ACTIVITY. Go through the entries below and count the lines where the word "septiembre" appears; give only the count.

[Stored records]
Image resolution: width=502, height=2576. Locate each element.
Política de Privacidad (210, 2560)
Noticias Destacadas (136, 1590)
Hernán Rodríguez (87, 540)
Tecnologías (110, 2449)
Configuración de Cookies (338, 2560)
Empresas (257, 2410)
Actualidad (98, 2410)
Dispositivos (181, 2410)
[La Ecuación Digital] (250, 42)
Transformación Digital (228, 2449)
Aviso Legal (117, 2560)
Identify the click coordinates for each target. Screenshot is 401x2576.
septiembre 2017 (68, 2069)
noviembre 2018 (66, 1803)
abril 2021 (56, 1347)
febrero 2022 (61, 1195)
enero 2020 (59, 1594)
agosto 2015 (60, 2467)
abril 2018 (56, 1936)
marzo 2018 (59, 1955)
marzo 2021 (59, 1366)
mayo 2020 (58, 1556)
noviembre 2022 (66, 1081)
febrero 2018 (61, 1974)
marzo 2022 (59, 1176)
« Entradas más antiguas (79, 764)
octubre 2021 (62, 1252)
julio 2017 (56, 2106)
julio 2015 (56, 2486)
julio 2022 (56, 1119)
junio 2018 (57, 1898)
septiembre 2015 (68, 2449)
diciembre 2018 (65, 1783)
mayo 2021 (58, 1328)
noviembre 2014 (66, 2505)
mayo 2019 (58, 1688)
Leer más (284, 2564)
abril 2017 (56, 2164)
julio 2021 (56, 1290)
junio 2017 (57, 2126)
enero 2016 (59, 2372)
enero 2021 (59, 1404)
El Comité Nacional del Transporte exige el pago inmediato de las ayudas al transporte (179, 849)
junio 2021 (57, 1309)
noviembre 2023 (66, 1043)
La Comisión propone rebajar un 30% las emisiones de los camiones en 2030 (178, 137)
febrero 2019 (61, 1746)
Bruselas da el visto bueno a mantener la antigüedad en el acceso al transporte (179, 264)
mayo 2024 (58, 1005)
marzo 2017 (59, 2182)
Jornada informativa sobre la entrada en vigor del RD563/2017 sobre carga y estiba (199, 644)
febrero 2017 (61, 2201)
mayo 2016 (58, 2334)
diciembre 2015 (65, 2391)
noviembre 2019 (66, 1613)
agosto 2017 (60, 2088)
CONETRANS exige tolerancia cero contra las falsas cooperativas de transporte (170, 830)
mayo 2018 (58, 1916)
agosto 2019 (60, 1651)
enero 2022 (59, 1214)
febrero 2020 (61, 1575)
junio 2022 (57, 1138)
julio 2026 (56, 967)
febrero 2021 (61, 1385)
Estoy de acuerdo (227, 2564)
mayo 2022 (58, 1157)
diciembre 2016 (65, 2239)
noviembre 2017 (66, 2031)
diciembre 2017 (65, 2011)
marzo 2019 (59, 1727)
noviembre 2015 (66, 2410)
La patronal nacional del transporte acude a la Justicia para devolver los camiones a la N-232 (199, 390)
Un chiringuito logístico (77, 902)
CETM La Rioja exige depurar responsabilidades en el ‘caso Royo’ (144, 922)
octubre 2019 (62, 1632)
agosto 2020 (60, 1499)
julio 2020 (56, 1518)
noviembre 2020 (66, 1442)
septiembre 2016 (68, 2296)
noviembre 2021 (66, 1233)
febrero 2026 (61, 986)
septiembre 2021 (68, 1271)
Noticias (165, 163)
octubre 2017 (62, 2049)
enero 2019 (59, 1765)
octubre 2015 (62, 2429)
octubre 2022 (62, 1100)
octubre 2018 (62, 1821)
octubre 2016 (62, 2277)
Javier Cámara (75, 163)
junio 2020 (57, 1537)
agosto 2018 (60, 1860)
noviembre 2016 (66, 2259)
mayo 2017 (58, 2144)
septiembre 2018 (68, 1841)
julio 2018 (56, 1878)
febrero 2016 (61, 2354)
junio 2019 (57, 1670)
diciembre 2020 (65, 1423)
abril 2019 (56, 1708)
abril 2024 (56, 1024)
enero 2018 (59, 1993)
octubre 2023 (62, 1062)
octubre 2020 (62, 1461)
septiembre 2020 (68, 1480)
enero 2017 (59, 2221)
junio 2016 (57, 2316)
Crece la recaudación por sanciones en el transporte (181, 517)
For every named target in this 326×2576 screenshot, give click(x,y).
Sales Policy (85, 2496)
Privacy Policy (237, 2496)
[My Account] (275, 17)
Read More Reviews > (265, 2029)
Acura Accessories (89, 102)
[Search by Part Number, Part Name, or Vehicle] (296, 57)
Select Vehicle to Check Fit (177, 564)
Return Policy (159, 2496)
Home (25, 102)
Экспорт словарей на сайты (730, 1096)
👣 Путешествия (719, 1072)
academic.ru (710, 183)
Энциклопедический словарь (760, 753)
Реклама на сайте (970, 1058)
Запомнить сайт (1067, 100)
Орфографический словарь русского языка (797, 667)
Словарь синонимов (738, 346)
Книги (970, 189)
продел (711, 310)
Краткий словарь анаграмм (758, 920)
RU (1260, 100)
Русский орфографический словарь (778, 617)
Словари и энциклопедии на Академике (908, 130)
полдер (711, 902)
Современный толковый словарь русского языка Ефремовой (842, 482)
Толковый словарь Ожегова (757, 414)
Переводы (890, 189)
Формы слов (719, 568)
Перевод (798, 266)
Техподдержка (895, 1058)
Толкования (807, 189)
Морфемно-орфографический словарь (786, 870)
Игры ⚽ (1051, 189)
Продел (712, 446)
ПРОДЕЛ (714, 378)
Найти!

EXERCISE RESPONSE. 6